Jan 30, 20267 min read
Category:.NET
Handling 429s and Retry-After correctly in HttpClient
A production playbook for honoring Retry-After and stopping retry amplification when a dependency throttles your .NET service.
Download available. Jump to the shipped asset.
The incident pattern is familiar: a vendor starts throttling, you get a burst of 429s, and then your own service becomes unstable. Latency spikes, queues grow, and on-call starts scaling out a system that is not down. It is being told to slow down.
The cost is not the 429 itself. The cost is what happens when you treat 429 like a transient error and your retry code ignores backpressure.

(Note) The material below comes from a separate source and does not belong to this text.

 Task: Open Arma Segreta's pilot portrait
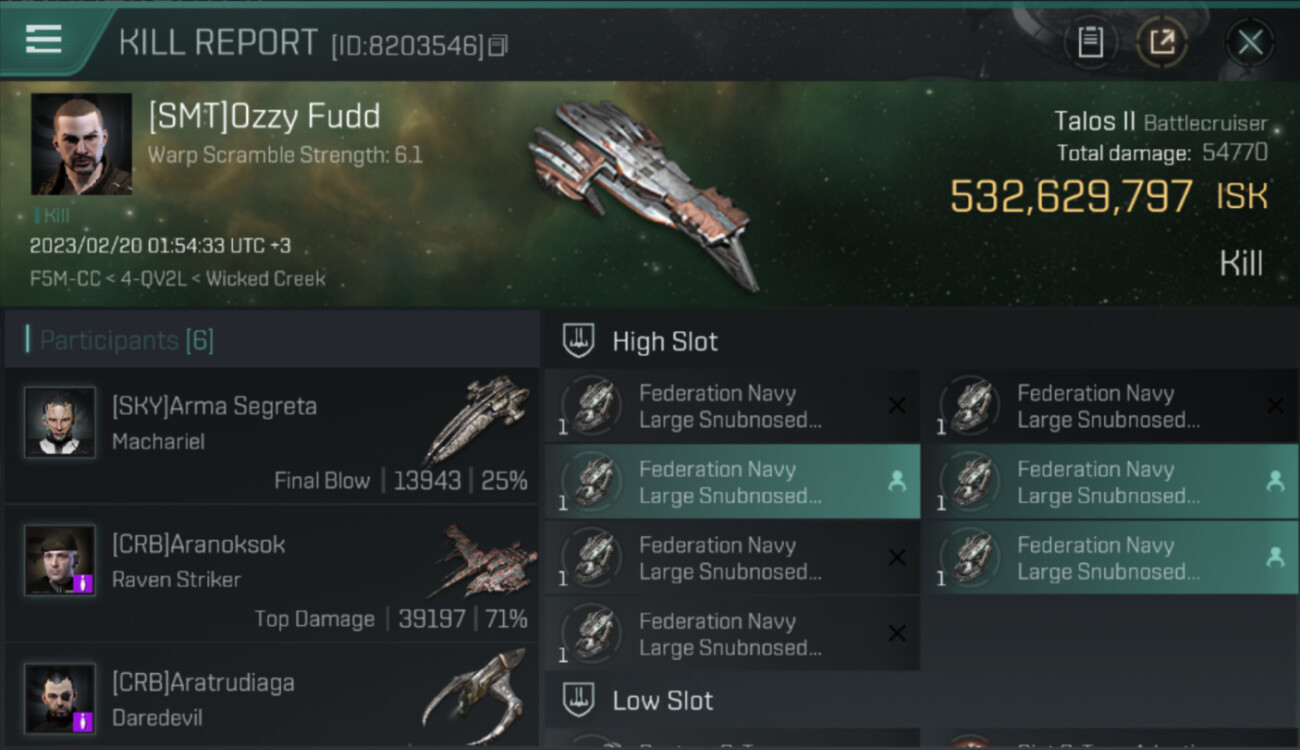tap(60, 423)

You multiply load against the throttled dependency, you burn your thread pool on waiting, and you create a retry backlog that hits the vendor the moment it recovers.
This post is the production playbook for .NET: how to treat 429 as backpressure, honor Retry-After correctly, and make the behavior provable in logs.
Rescuing an .NET service in production? Start at the .NET Production Rescue hub and the .NET category.
- Treat 429 as backpressure, not a transient failure.
- Honor Retry-After (seconds and date forms) and cap your total budget.
- Log retry decisions (reason, wait, endpoint, correlation ID) so you can prove the policy is working.
The mechanism: 429 is a request for less concurrency
A 429 is not the same as a 503 or a timeout. It is an explicit statement: the upstream is protecting itself and you are above your allowed rate or concurrency.
If you immediately retry a 429, you have not improved your odds of success. You have increased upstream pressure at the exact moment the upstream asked for less. Under load, that turns into an amplifier.
The failure is usually not one request. It is the shape:
- 429 rate rises
- retries rise faster than original traffic
- latency rises because calls wait on backoff (or worse, retry immediately)
- your own queues fill because threads are tied up waiting and retrying
Teams get stuck because the dashboards look like a vendor outage, so they scale out. Scaling out increases concurrency and makes the throttling worse.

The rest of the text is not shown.